Work instruction. From the line containing "Instruction: Click the Send invitation link" through the end of the material below, output each line exactly as written, with pictures excluded.

*** Source information Section Begins ***

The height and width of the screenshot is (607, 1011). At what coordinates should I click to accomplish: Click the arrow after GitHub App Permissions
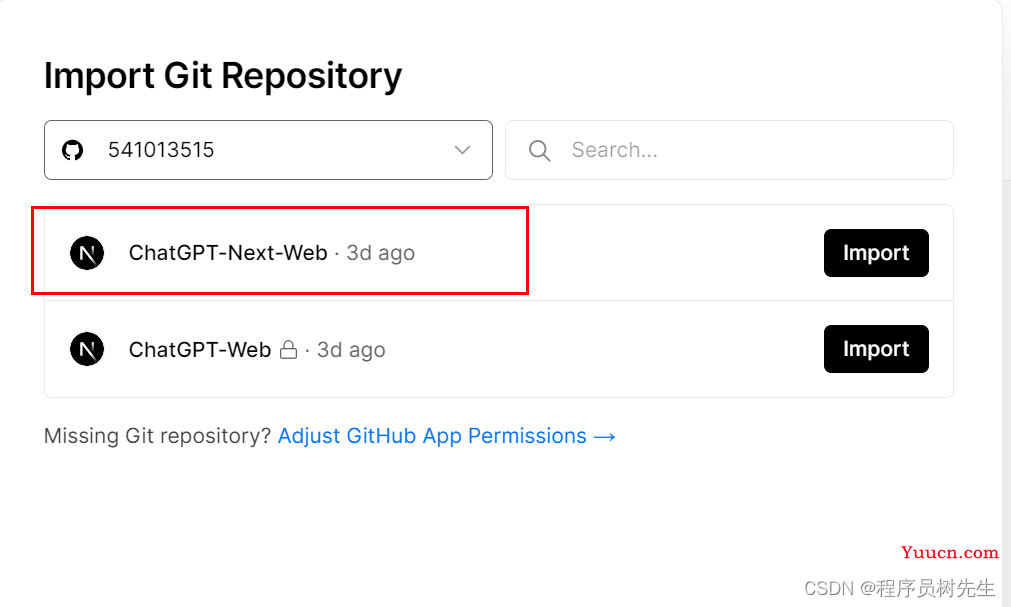tap(605, 437)
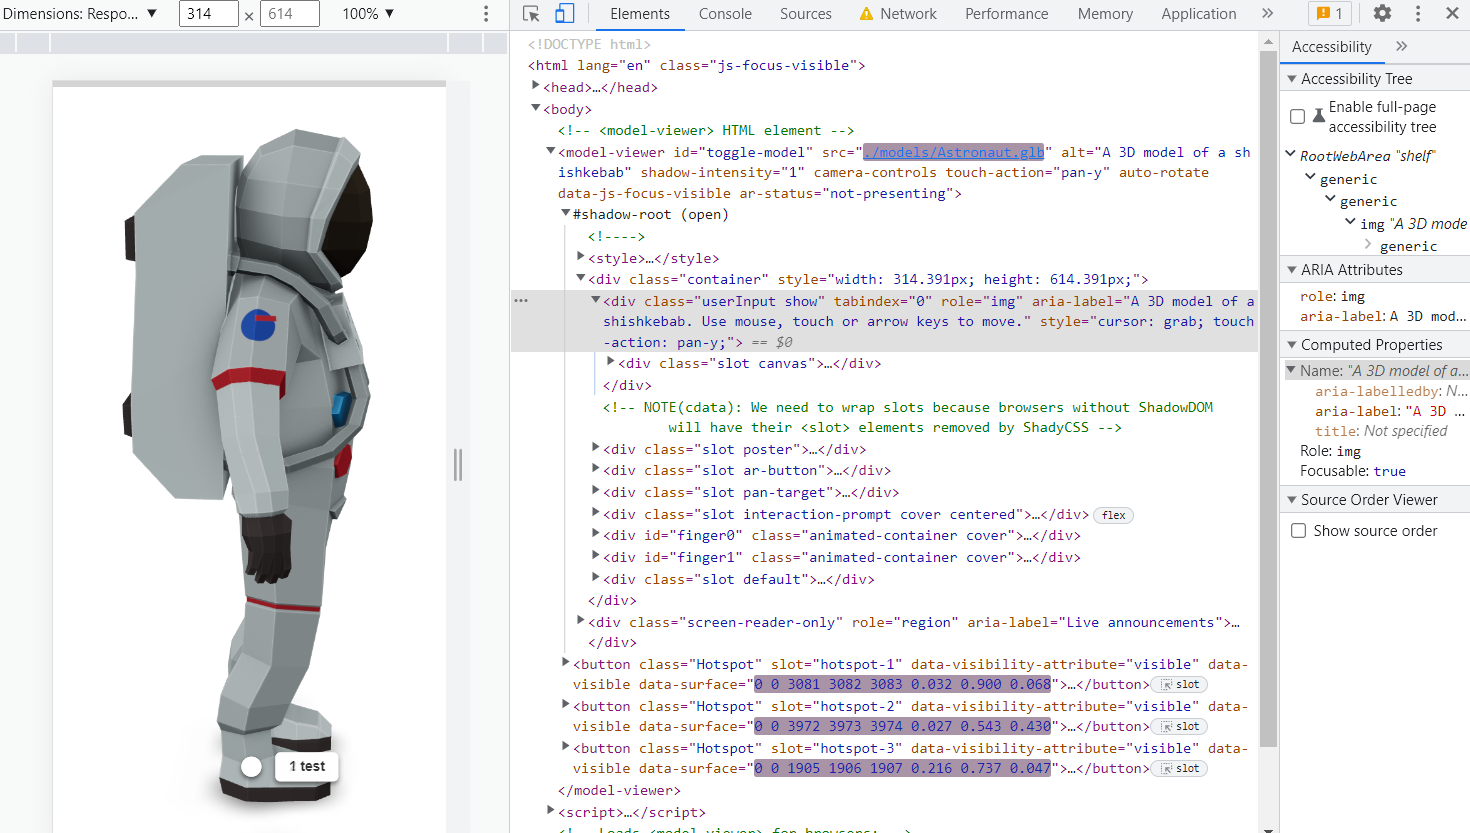Collapse the ARIA Attributes section
The height and width of the screenshot is (833, 1470).
click(1292, 269)
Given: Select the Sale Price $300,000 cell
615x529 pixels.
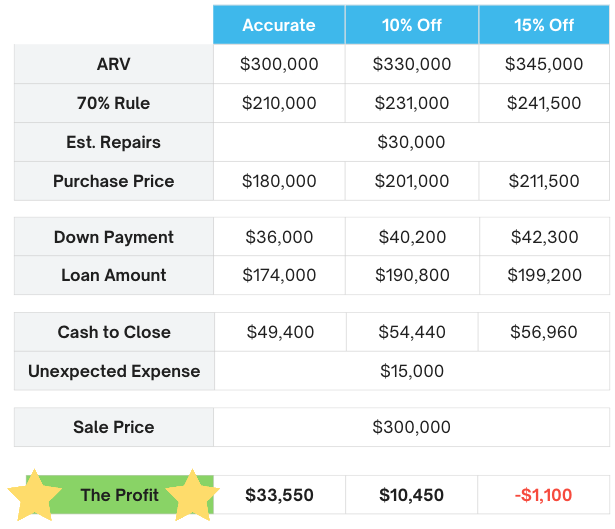Looking at the screenshot, I should tap(411, 427).
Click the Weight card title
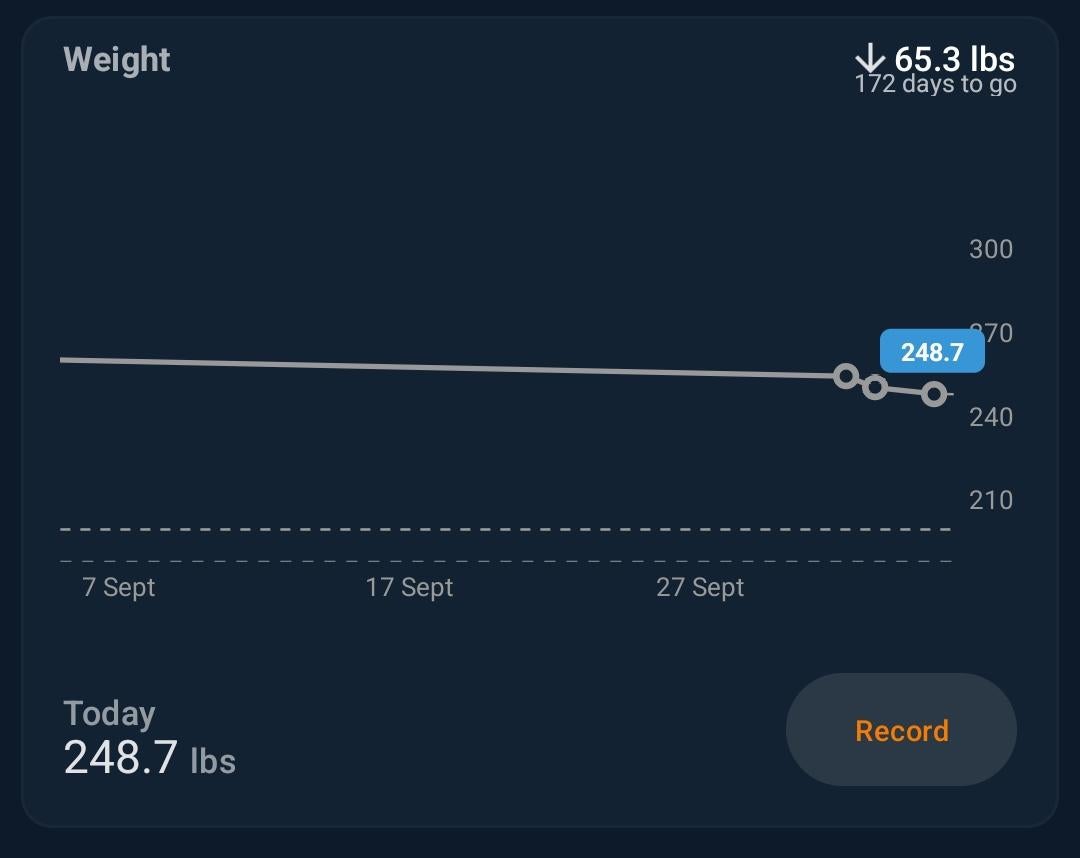The image size is (1080, 858). pos(117,60)
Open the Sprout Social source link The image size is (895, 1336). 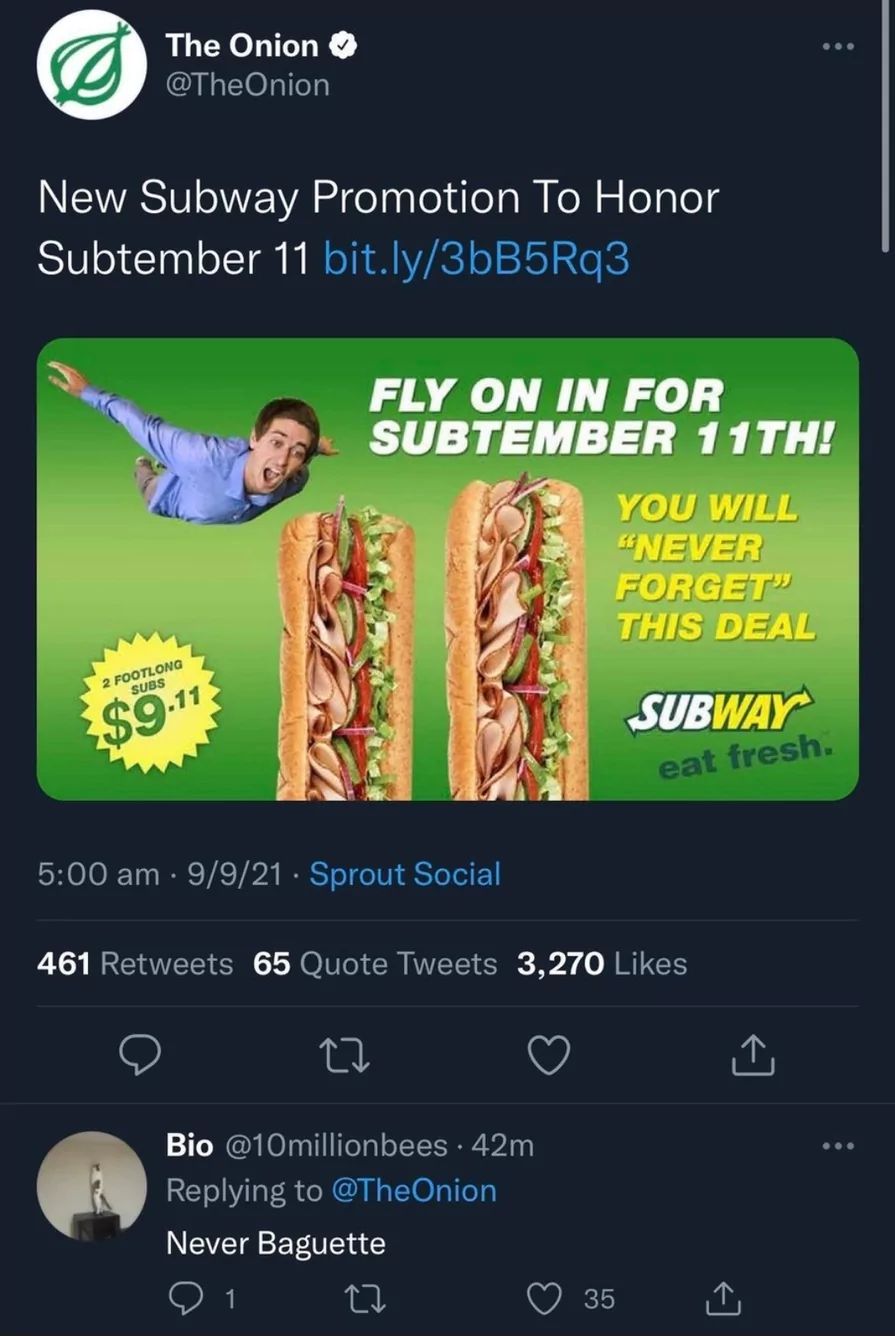tap(405, 874)
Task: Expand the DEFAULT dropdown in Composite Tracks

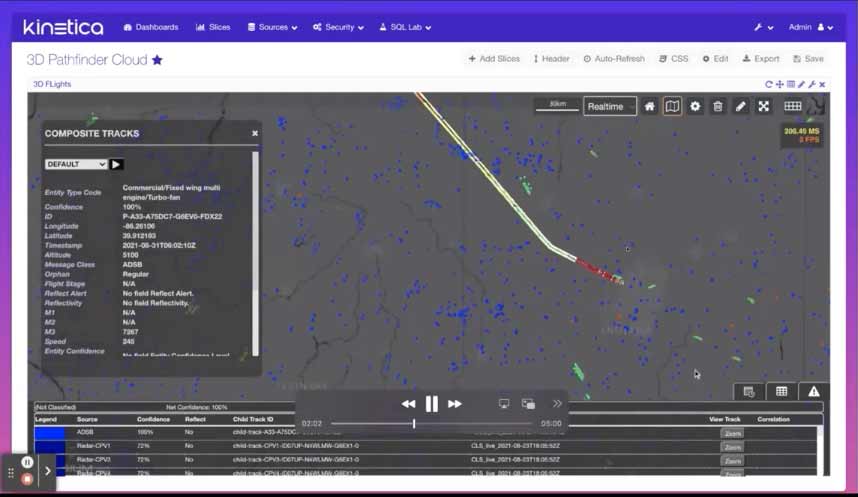Action: 76,164

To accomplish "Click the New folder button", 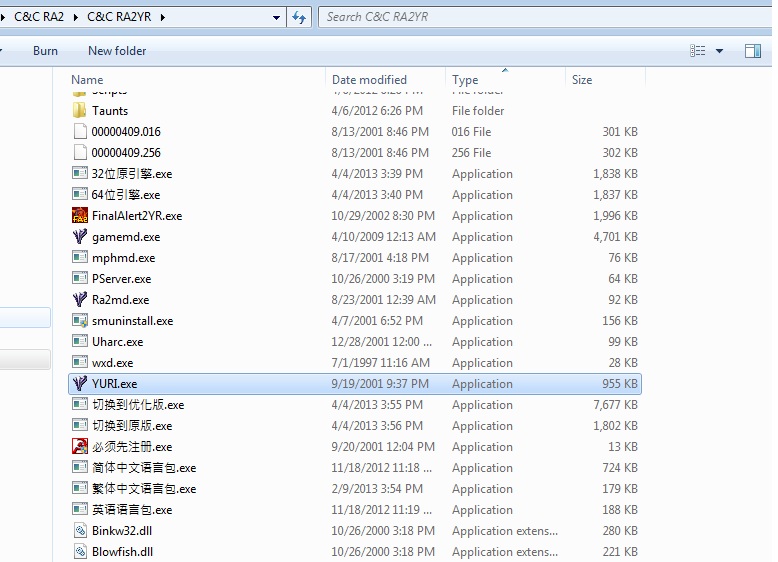I will (117, 51).
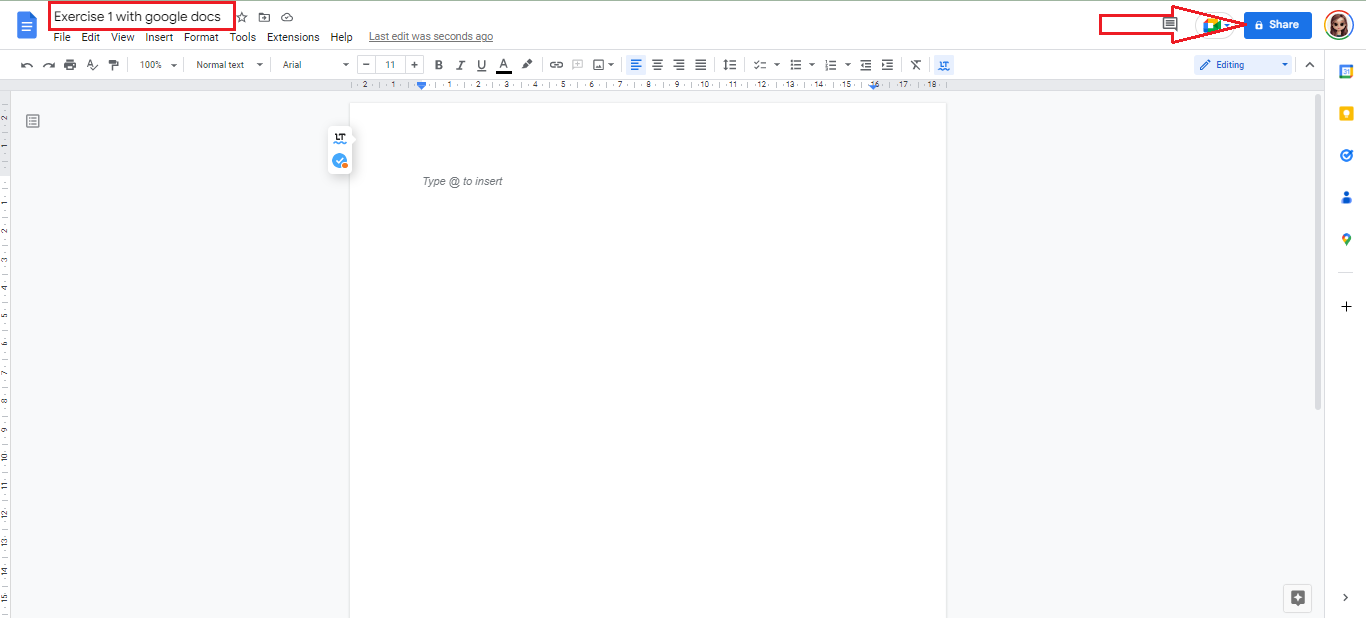Open Google Calendar in side panel
Viewport: 1366px width, 618px height.
(x=1346, y=71)
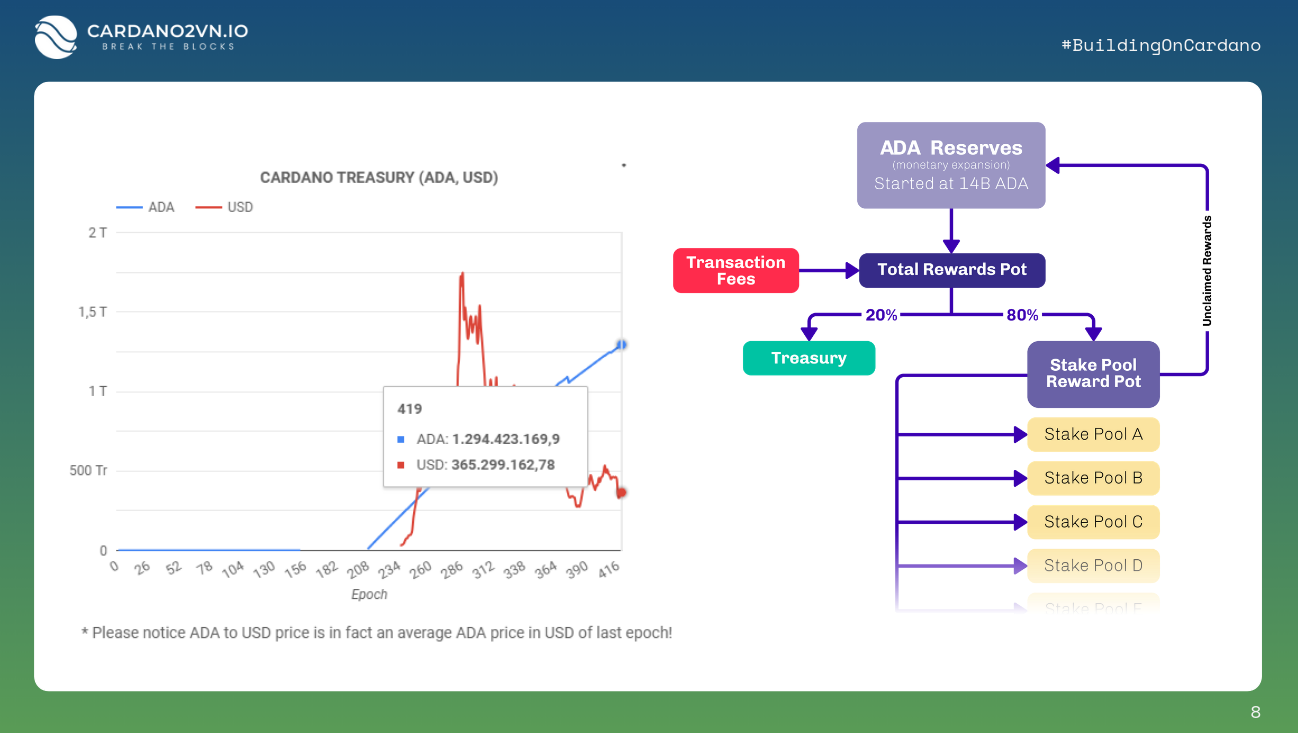
Task: Click the Unclaimed Rewards vertical label
Action: tap(1207, 270)
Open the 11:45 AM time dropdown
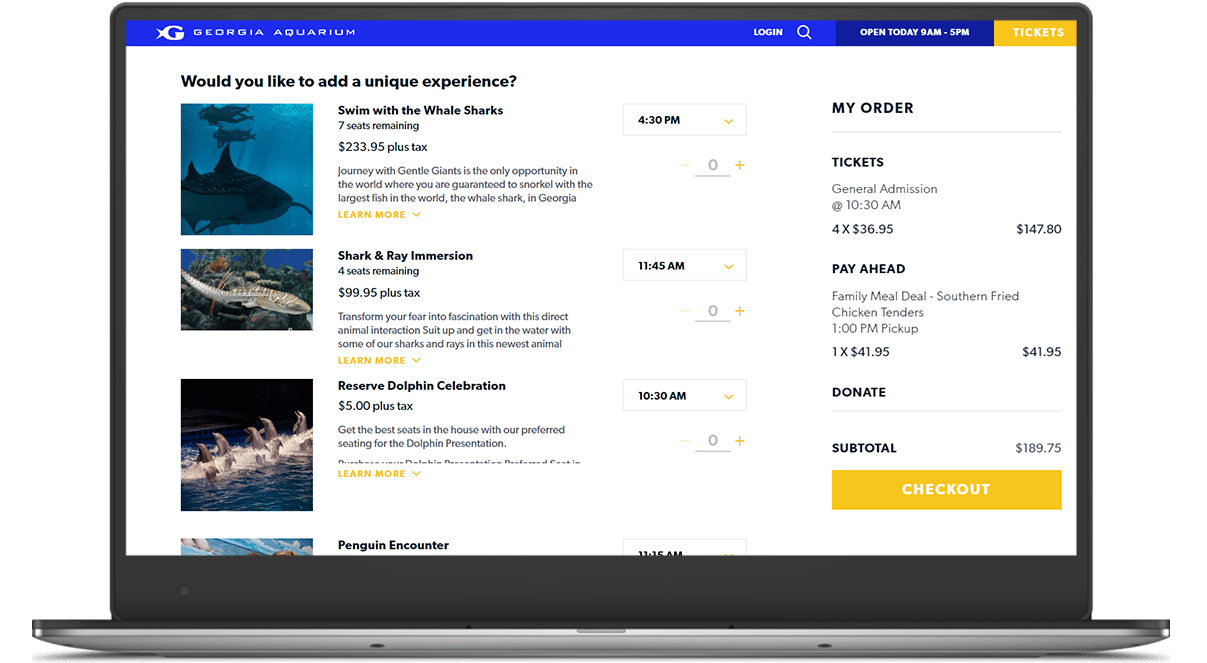The width and height of the screenshot is (1207, 663). click(x=684, y=265)
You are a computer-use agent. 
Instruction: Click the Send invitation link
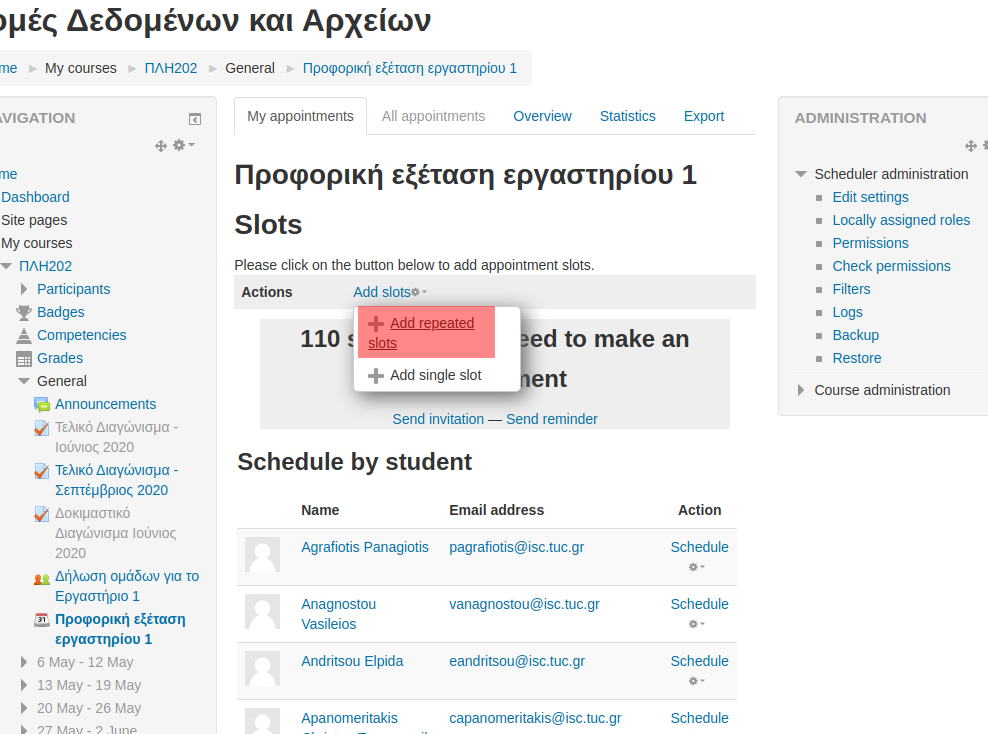click(x=438, y=419)
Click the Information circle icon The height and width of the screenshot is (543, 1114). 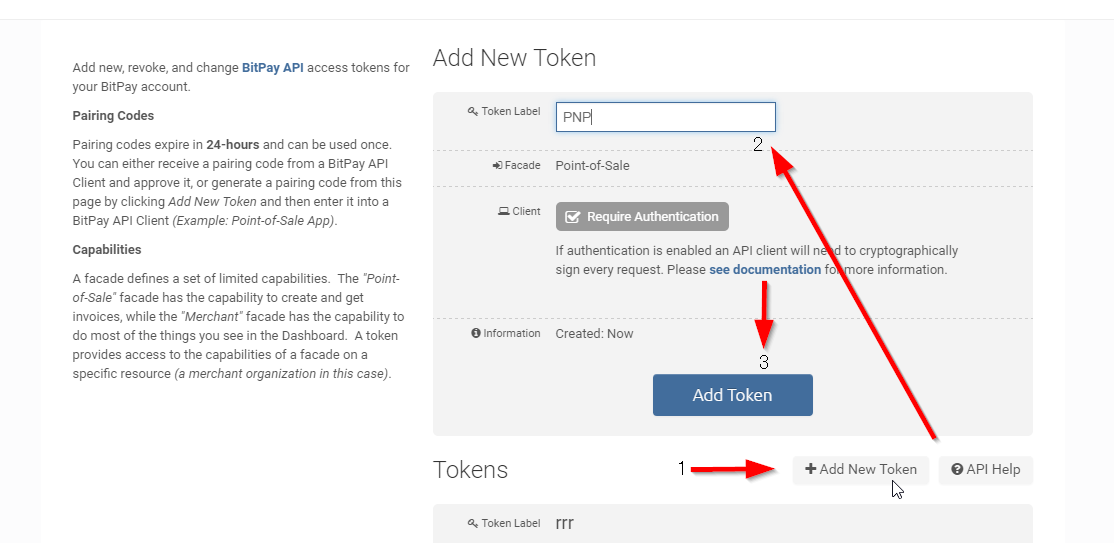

*** Source information Section Ends ***

Answer to this problem.
Instruction: Click the Send invitation link
click(x=438, y=419)
Click the Information circle icon The height and width of the screenshot is (543, 1114). 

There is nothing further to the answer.